[Start of PASSAGE GIVEN]
Top
Enterprise Postgres 17 SP1 Reference

2.2 pgx_loader

Name

pgx_loader --Loads data from a file into a PostgreSQL table.

Overview

pgx_loader load -c command [options...]
pgx_loader recovery -t table

Description

The pgx_loader command loads data from an external file into PostgreSQL tables, and commits or rolls back transactions prepared during data load.

In load mode, data is loaded at high speed by executing the COPY FROM command specified in command at a certain degree of parallelism. If load is completed successfully, the message below is output to the standard output.

    LOAD count
Note: count is the number of rows loaded.

Refer the pgx_stat_progress_loader view to see the progress of the load process.

In recovery mode, commit or rollback of transactions prepared during data load is performed.

See

Refer to "pgx_stat_progress_loader" in the Operation Guide for pgx_stat_progress_loader view.

Options

-a
--echo-sql

Display the executed command in the standard output.

-c command
--copy-command=command

Specify the COPY FROM command to be executed. If STDIN is specified for the FROM clause, data will be loaded from the standard input. In this case, SQL superuser privileges (or having one of the roles pg_read_server_files or pg_execute_server_program) are not required, because local user access privileges will be used for external files and external programs, instead of database server access privileges.
[End of PASSAGE GIVEN]
[Start of SUPPLIED MATERIAL]
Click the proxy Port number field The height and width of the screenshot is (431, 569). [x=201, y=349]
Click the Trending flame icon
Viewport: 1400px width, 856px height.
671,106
[End of SUPPLIED MATERIAL]
§ WHAT YOU ARE ASKED TO DO:
Return, word for word, the portion of the pgx_loader reference between "2.2 pgx_loader" and "during data load.", inclusive.

§ CORRECT RESULT:
2.2 pgx_loader

Name

pgx_loader --Loads data from a file into a PostgreSQL table.

Overview

pgx_loader load -c command [options...]
pgx_loader recovery -t table

Description

The pgx_loader command loads data from an external file into PostgreSQL tables, and commits or rolls back transactions prepared during data load.